Text to read ▸
>>>>
"Behold me!"

Tahirih never met the Bab. Reading His commentary of the Surih of Joseph--brought to her by another of the Bab’s Letters of the Living--is what confirmed her faith.

She recognized immediately that this commentary on the story of Joseph contained the words she had heard in her dream. She was now certain she had found the Promised One of the age as foretold by her Shaykhi spiritual teachers.

The Story of Joseph according to the Bible

In this poem, she expresses the deep longing for nearness to God. On another level of meaning, the poem below expresses her belief in the oneness of religion. The unusual form of this poem, a rondo in five stanzas, imitates an earlier poem by Hafez in which a Muslim debates a Christian nun about the Church’s Doctrine of the Trinity.

The Muslim hears the Christians chanting the Islamic profession of faith in God and Muhammad. He decides that this belief in the absolute unity of God—not the mysterious division of God into three—is the true path. Christ and Muhammad’s messages are one:

“…You guard the vault where I am its treasure

You keep the mine where I am its silver

I am the seed, and you are the sower

But whose body is this, if you’re its owner?
<<<<
Written problem 1 ▸ How would you render this sentence from the passage about Tahirih in Spanish: "Tahirih never met the Bab."
Written problem 2 ▸ According to the passage about Tahirih, what unusual form does her poem take?

Data supplied ▸
>>>>
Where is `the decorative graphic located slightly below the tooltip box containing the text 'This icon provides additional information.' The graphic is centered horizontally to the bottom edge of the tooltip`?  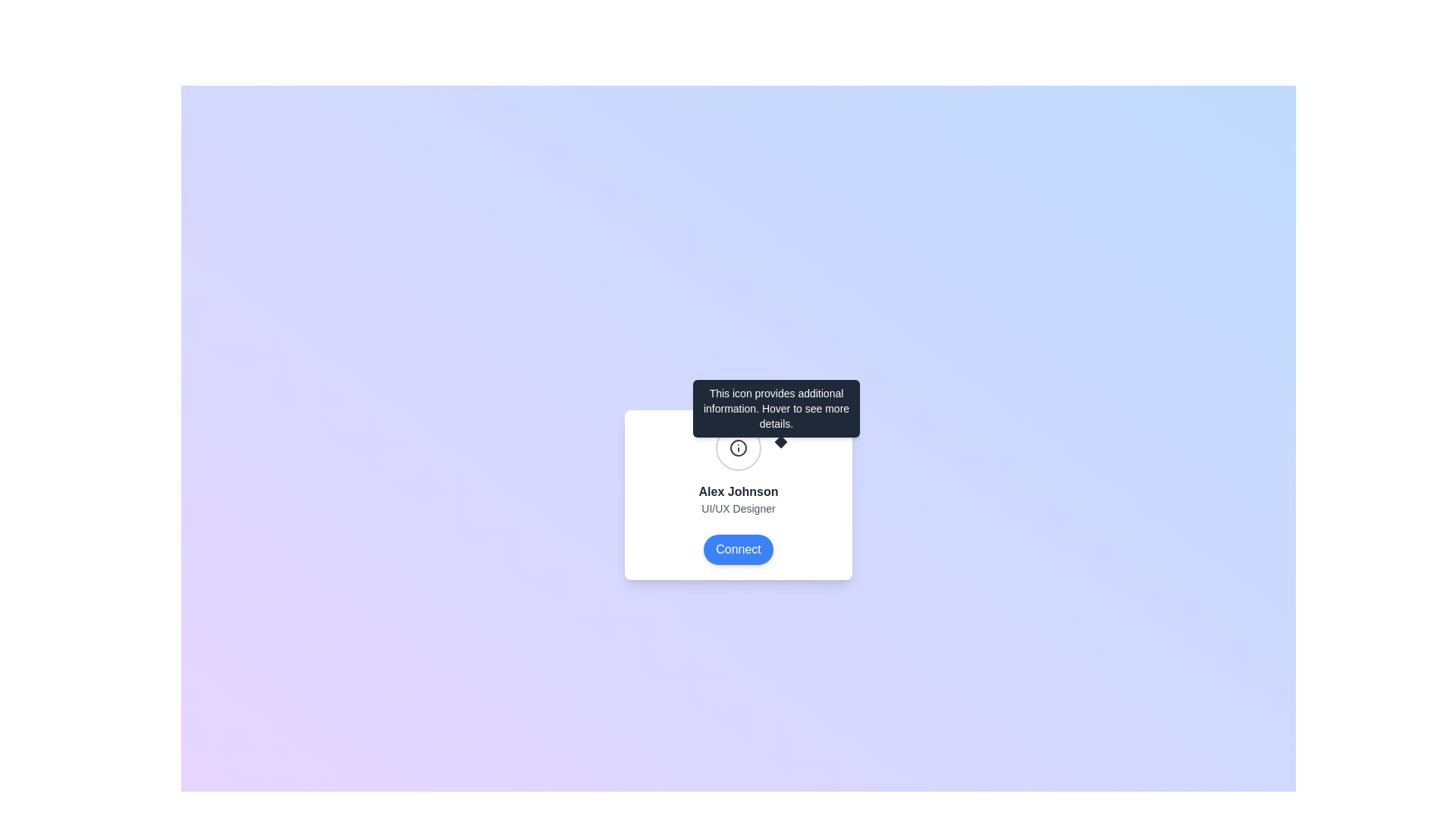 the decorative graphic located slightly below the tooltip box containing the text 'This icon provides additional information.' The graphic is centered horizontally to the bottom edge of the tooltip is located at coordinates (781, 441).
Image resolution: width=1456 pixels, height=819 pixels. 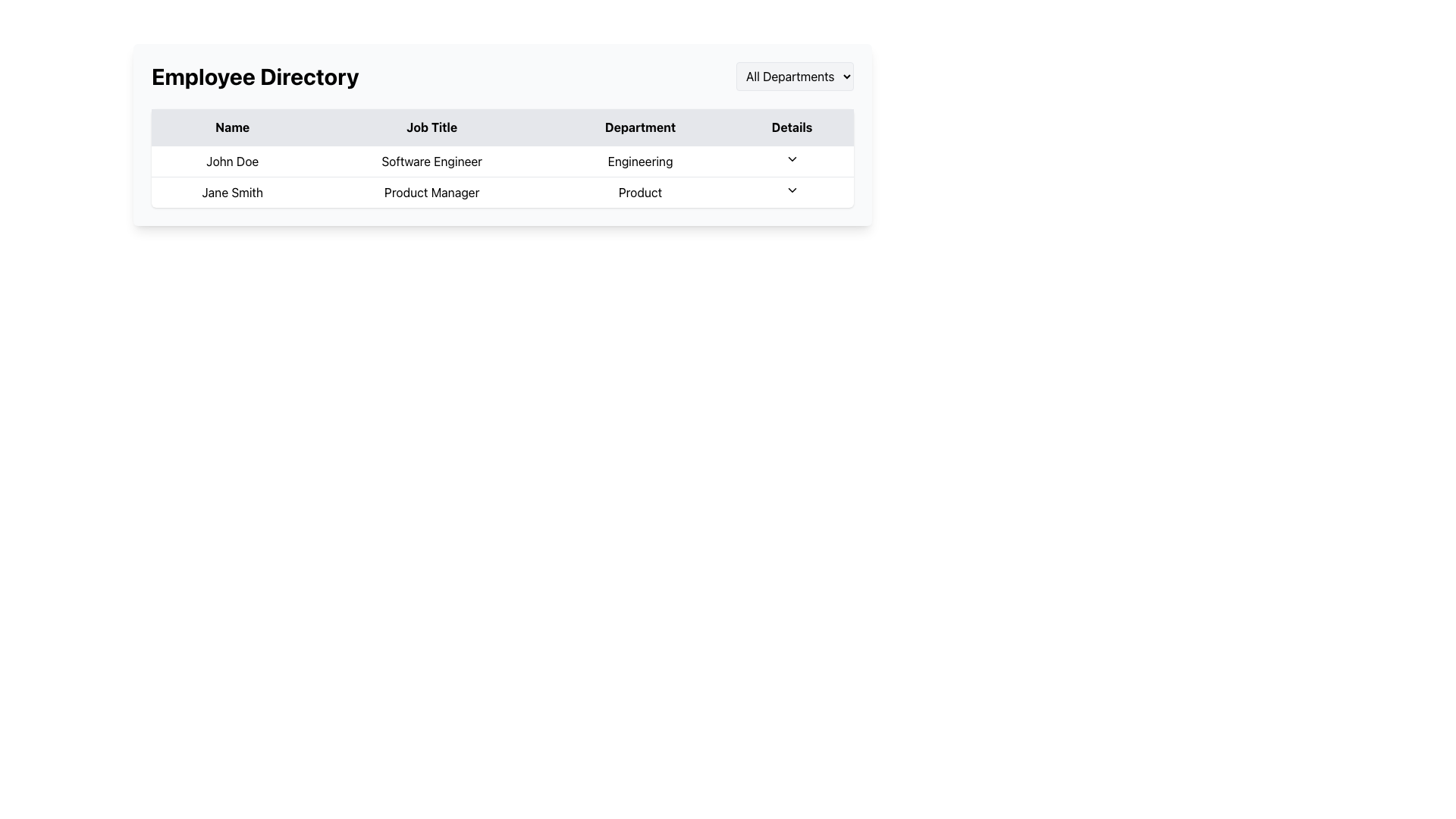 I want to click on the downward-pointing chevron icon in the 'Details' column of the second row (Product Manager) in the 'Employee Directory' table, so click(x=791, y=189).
<<<<
>>>>
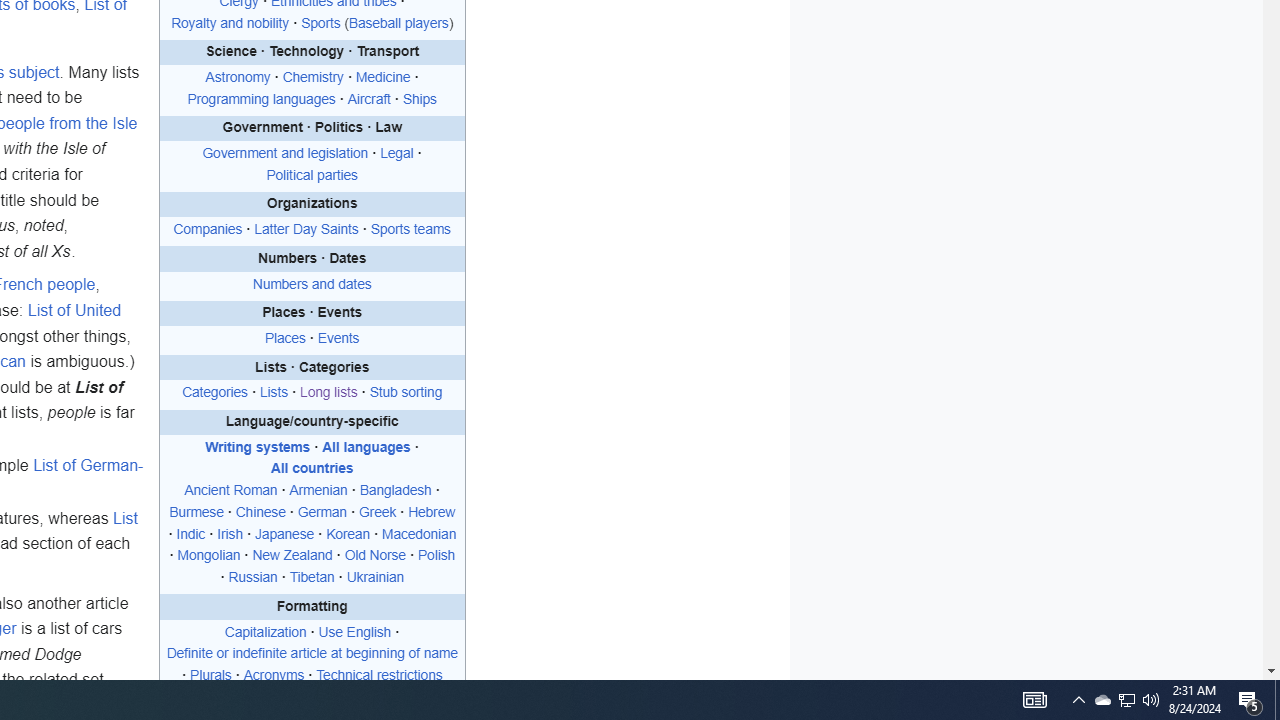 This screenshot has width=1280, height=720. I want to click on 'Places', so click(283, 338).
<<<<
>>>>
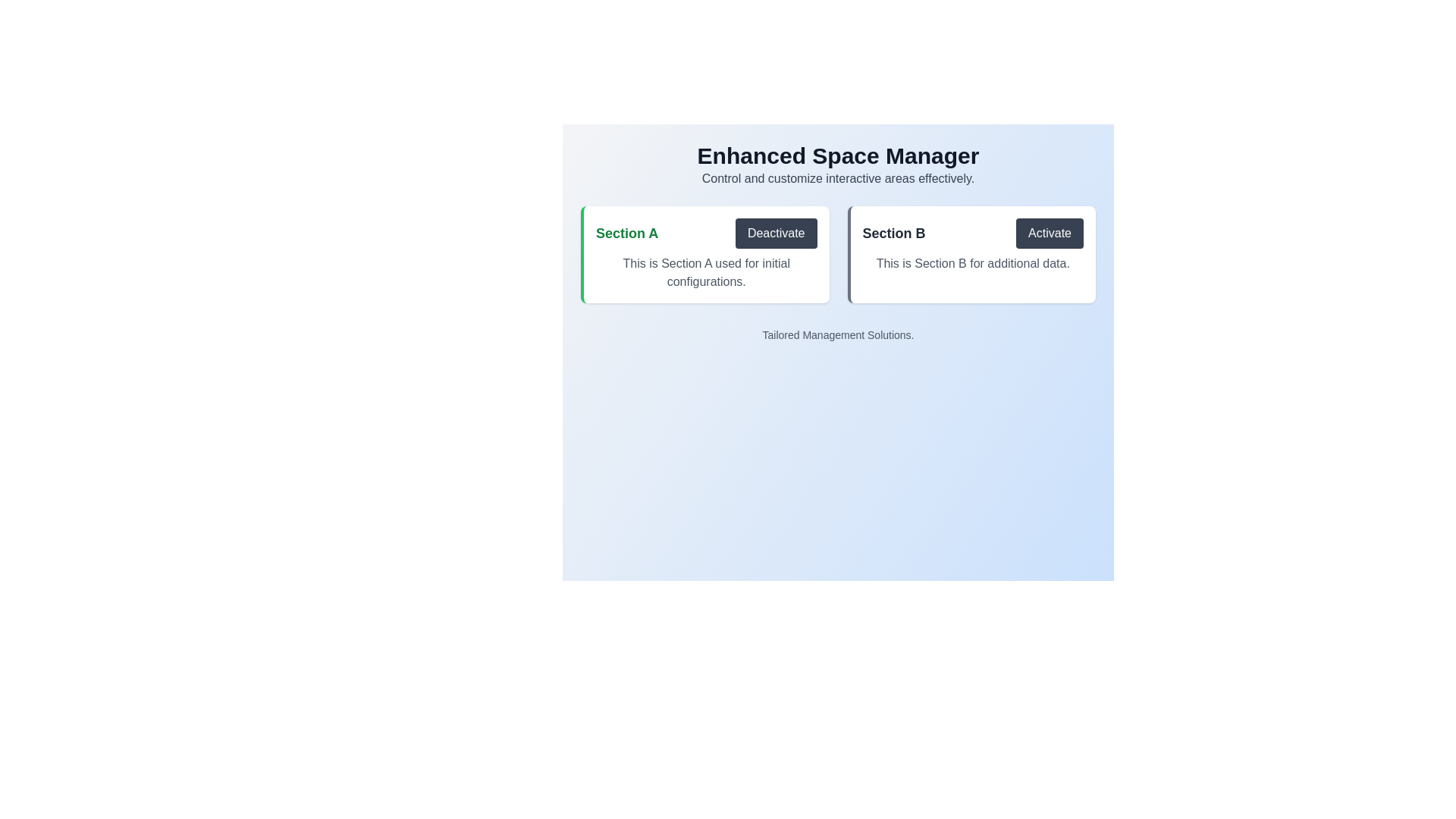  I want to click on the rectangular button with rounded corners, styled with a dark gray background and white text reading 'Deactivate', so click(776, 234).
<<<<
Exercise answer 1 ▸ Tahirih nunca conoció al Bab.

Exercise answer 2 ▸ A rondo in five stanzas.